As time creeps closer to my expected departure date from Melbourne, I find myself getting more and more edgy. The razor sharp anticipation cuts into my skin in a metaphor that I half wish were real, just so there is release. This release from stagnation - the chasing of my own devil’s tail has proven to be unbearable, its pointlessness stark and intimidating. It is almost as if I am trying to subdue my internal restlessness by promising it an escape route. Almost as if I am saying to myself “just sit still for a little while more and then you can run like the wind”.

I feel like a kid, being made to hang out for that ice-cream because that ice-cream promises her a salvation that her child-like intellect will perceive as everlasting. In reality, we all know that’s not true, but at the moment I’m pretending that it is because a temporary salvation is well, better than non at all. I simply want to be able to welcome other perspectives and maybe for once, be able to hold on to some. I am tired. It has been a very personally tough year and I am tired. The awful thing though, is that I am mostly tired of myself.

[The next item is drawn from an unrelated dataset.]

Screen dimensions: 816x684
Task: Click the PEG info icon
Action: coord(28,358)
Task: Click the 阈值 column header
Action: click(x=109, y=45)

I had lunch with a colleague today. He is well-travelled and comes well-equipped with stories from all corners of the world. I listened to his tales and felt a little glimmer of light creep back into my eyes. My face warmed in the glow of spring’s sunshine. 16 more days. 16 more sleeps till I am on a plane.

Despite all this, despite the blind hope that I will be able to find my breath again. Despite my eagerness to tred on soil that has never held my footprints or to be blanketed by the shade of the sky in another land, there is apprehension - it is there and it sits quietly quivering in the outlines of my vessel. There it sits, hardly visible till I acknowledge it. And when I do, there it is holding its protective shell over my sanity. My apprehension. My one greatest saviour and one greatest enemy of too many yesterdays and too many tomorrows.

What I do know, is that this trip will also be a test - I will be travelling alone with my father whom I have not had more than a few weeks worth of personal contact over the past few years. My father and I whose conversations if they lingered, did so only tentatively and never more than on the surface before they quickly flitted away again to an uncommon detachment. Like a big brown funeral moth. Dull and short-lived. Like a superstition. All the big things left unsaid between us sheltered by its big dark wings, I’m not even sure if they exist. My father, whose awkward and overwhelming fatherly love for me has all but drowned my soul in the years gone by and silenced any affection I have for him into deep unspoken wells in my heart. The depth of my love is boundless but it has never seen the light of day.

This trip will mean many things to me and one of the most important will probably be this - that it may be one of my few chances left to get to know him at all. And also significant, for him to know me in some way. Just a little way. That will be enough for me. Know me just a little. I almost want to say “please”. Then comes the other million dollar questions - will I be able to let him? Will 7 days be enough for a lifetime?

No doubt it will be a test on my patience, my adaptability but most of all on my maturity. Have the years made a difference?

But till then, I am sitting still. In anticipation. With apprehension. Perhaps in hope.